The hall between the tram platform and door at the other end… indicated by the overhead LED as Security Station… wasn’t long. But there was a steady trail of half-congealed blood the entire length of it. Several bloodstained-linen-wrapped corpses littered the hallway, as if they’d been dumped and forgotten long ago. Marcus ignored them as best he could, ever grateful on how effective his suit’s filtration system was at keeping the smell of decay from making him puke.
He keyed the release when he reached the door at the end of the hall, and it slid up into the ceiling to admit him.
When he stepped through, his PDT scratched out the usual static of someone trying to contact him. He froze instantly and scanned the room he’d just walked into before he answered it by opening his vid link.
“Marcus, are you there?” Hamilton’s voice came through before the holo cleared up enough interference for Marcus to see the accompanying face. He felt the beginnings of a smile creep up on his face, until he remembered that Hamilton wouldn’t see it past the helmet. He was, however, glad to see that Hamilton had survived. He couldn’t see Davis behind him, though, and wondered if she hadn’t.
“I’m here.” Marcus looked around again carefully, creeping into the room and freezing in fright at the sound of the door shutting behind him. “What happened? Are you OK? Did you and Miss Davis get away from that thing safely?” Those were only a few of his questions.
“We were attacked!” Hamilton said almost breathlessly. “Kira’s gone! One minute she was there, then… I can’t believe I lost her.”
Marcus sighed ruefully, and his shoulders fell with the weight of the news. They were now, possibly… it wasn’t confirmed yet that she was dead… down to two… from five.
Things hadn’t gone in their favor much at all
since they’d jumped into the system. So much had gone wrong. At first it had just been a matter of miscalculation; approaching the Pandora at an angle insufficient enough to avoid major debris from the planet mining. Damaged, they’d crashed into the flight deck and lost their ship. Then in the flight lounge, ship quarantine measures had been tripped and they’d encountered the alien things that had proceeded to tear first into Johnson and then James like they were nothing more than a flimsy ration pack. Those things had been on the prowl since, it seemed, for Marcus, Hamilton and Davis. He’d always doubted that they’d give up unless they were sure the last people left standing were dead.

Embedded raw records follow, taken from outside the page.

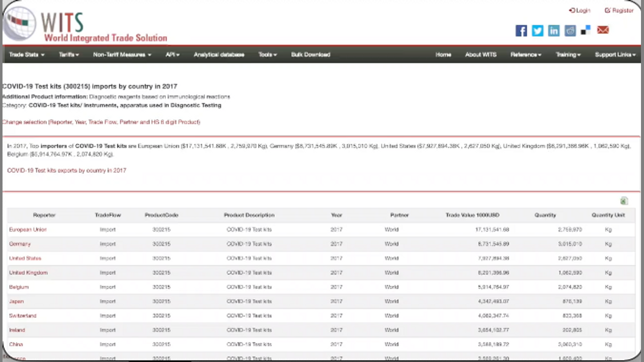Click the Delicious bookmark icon
This screenshot has height=362, width=644.
586,31
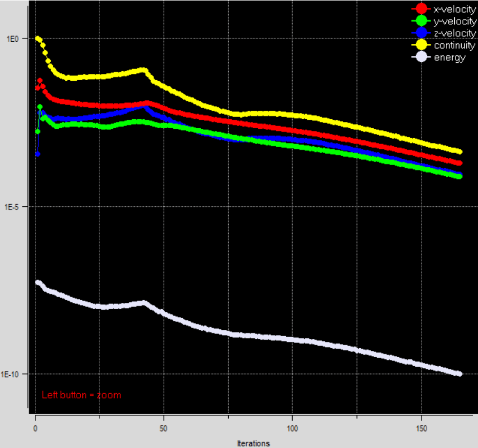Click the 1E0 y-axis tick label
The width and height of the screenshot is (478, 448).
pos(12,39)
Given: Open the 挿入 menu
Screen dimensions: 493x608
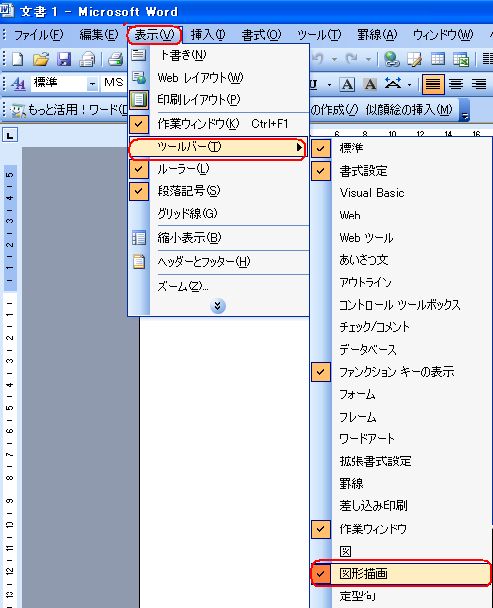Looking at the screenshot, I should (208, 35).
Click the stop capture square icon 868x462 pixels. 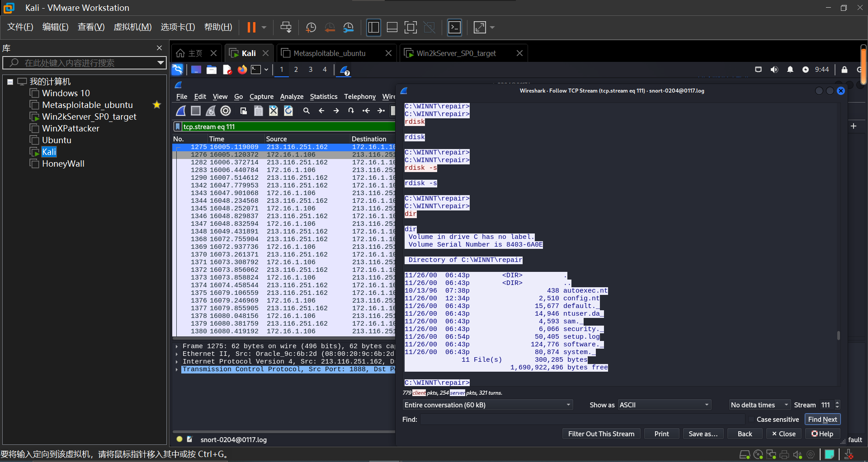click(196, 111)
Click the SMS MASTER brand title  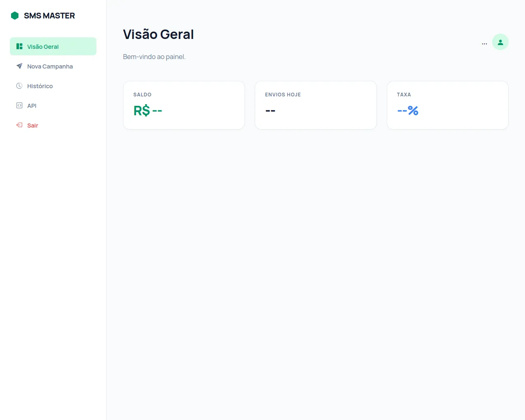click(x=49, y=16)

But what did that say about the Pandora’s crew? Did that mean that they were all dead as well? Dead like the blind medical technician from the tram platform he’d just left behind, and her friend McCain? Dead like Captain Matthews, whose death was still a mystery to them? Or were they dead like Johnson and James… every last one of them torn to pieces by the aliens until there was nothing more than pooled blood and broken bodies? Did that extend to Nikki?